Soft clipping is a tool which is particularly suited for the mastering stage and involves allowing for clipping but shaping the top clipping aspect of the wave form to attenuate the harsh, white noise we commonly associate with clipping.
Use a Maximizer (or Limiter)
Still, the most obvious yet effective way to ensure your master is as loud as possible is to use a maximizer or limiter.
A maximizer is just that; it’s a way of maximizing the volume of your audio, making it a common tool for a mastering engineer looking to create a louder master or at the very least make the level commensurate with other contemporary releases.
It’s very similar to a limiter (see maximizer vs limiter) in that it’s another tool designed to apply compression at an infinite ratio, albeit with more bells and whistles.
When we apply an infinite compression ratio to our audio, the threshold becomes the literal ceiling which the peaks cannot exceed.

This restricts clipping by not allowing the peaks to exceed the point of digital clipping or 0dB.
Instead the peaks get (depending on how aggressively you compress it) severely pulled down so the rest of the audio can be made louder.
This is the basis of making a piece of audio, a song, as loud as possible – you’re sacrificing the dynamic range of your audio for the sake of a more consistently louder overall level.
Depending on how hard you drive the tool, meaning depending how low you put that threshold to more aggressively scale down those peaks and bring everything else up, you’ll begin to hear some artifacts.
Izotope’s Maximizer is designed to get you the most out of your volume while minimizing those artifacts using a number of features.
Soft clipping is one of those features which I just talked about, as is upward compression – a tool which brings up the quieter parts of audio without applying any gain reduction to the peaks:

Izotope’s Maximizer also has features onboard to preserve the transient punch of your audio as those are sometimes casualties of peak compression.
It also has a “True Peak Limiting” feature which may sacrifice a dB of headroom but at the purpose of ensuring your music doesn’t experience clipping AFTER you submit it to the Spotifys of the world as part of their conversion and encoding processes:

Speaking of which, this brings us to a final important point – your music will be normalized once it enters the Spotify, Apple Music, etc. library. In other words, music streaming services will automatically adjust the average volume of your music to be roughly equivalent with every other piece of music on their platform.
As I covered in my overview of what LUFS to master to for the various music services, you can see -14LUFS is more or less the average level.
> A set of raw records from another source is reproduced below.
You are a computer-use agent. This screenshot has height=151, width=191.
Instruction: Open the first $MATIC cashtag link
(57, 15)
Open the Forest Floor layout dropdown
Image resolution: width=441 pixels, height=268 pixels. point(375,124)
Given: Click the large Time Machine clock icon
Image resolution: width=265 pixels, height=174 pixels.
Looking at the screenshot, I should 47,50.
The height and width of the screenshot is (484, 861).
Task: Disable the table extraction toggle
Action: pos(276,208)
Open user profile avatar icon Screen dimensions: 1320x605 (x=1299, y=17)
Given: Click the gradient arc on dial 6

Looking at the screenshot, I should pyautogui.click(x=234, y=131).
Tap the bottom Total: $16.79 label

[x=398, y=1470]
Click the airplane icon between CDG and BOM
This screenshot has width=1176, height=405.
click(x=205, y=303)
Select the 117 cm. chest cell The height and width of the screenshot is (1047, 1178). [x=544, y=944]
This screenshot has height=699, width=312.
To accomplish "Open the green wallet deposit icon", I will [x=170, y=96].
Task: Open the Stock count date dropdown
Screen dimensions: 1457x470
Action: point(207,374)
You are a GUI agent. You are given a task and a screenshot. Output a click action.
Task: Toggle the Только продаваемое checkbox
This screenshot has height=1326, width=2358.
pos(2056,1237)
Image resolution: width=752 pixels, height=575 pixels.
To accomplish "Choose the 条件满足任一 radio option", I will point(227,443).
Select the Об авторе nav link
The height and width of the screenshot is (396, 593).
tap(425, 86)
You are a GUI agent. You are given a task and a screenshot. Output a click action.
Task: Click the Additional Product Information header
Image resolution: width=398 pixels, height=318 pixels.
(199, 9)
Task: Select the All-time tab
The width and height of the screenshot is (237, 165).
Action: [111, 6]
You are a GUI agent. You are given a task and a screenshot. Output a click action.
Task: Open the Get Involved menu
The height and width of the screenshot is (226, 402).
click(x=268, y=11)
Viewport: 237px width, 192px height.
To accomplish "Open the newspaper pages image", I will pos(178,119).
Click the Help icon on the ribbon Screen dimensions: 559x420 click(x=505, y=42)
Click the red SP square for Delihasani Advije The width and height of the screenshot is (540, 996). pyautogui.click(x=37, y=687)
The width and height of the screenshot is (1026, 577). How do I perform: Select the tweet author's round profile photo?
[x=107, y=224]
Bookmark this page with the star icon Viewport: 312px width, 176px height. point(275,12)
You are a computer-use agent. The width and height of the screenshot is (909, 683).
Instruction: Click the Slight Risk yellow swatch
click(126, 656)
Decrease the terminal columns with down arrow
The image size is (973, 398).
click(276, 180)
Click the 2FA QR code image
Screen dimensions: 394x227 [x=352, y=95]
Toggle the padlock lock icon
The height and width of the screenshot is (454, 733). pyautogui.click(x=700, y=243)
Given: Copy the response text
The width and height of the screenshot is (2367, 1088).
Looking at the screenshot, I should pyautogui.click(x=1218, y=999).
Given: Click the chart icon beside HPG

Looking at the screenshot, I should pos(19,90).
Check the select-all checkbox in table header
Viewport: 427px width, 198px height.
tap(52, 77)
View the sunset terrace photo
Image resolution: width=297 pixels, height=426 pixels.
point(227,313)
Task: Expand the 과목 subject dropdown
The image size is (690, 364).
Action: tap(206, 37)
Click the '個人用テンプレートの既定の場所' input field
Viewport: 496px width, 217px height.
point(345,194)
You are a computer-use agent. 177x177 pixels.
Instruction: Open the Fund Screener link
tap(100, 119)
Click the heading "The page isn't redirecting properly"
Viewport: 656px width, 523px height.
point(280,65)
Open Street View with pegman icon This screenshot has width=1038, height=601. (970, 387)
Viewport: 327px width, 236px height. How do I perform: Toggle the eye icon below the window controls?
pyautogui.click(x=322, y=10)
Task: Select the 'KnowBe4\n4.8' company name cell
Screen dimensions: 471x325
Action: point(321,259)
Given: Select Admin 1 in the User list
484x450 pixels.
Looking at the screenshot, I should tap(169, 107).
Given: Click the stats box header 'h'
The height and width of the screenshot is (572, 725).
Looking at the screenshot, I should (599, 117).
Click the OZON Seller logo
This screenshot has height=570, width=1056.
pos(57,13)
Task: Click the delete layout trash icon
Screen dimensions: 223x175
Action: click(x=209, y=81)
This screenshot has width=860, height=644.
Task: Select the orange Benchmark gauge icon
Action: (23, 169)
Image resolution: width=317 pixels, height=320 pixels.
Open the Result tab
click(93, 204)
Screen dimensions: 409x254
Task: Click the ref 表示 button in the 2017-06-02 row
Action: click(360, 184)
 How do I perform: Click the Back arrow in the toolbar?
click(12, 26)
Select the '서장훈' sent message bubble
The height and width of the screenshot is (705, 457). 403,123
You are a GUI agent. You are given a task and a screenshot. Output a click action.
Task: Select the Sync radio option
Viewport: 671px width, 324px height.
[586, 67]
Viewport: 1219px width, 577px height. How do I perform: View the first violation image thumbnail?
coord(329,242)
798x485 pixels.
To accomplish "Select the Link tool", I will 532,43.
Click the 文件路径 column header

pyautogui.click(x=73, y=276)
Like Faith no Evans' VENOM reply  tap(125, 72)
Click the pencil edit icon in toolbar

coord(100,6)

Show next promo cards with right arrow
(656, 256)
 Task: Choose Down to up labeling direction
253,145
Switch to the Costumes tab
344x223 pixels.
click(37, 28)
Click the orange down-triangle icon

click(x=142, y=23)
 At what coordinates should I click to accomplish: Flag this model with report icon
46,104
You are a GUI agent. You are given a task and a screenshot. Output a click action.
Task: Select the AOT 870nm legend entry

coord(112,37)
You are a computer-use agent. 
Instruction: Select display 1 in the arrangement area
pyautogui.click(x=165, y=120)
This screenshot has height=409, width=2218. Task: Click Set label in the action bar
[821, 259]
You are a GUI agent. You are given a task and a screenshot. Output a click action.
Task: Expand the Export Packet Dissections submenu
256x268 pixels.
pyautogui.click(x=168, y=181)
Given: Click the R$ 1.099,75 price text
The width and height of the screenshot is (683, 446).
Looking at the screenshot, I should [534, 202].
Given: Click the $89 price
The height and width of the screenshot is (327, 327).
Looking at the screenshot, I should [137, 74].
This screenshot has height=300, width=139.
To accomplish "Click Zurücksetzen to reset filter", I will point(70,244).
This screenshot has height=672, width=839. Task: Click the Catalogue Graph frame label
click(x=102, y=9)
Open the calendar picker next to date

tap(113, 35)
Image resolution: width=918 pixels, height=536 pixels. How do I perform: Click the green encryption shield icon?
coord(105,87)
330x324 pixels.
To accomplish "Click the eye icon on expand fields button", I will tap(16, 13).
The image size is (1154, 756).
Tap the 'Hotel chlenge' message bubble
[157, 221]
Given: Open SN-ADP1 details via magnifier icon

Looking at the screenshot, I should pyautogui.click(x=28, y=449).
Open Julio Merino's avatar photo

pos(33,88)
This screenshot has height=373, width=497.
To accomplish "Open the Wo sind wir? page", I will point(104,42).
This is generally several LUFS (see LUFS vs dB) quieter than most clients ask me to master their music to at my sister site – MusicGuyMastering.com.
-14LUFS can generally be easily reached with little to no gain reduction on the limiter or maximizer, leading to better sounding music.
All this to say, you don’t NEED to make your music as loud as you think, but now you have the techniques to squeeze every last dB out of your master!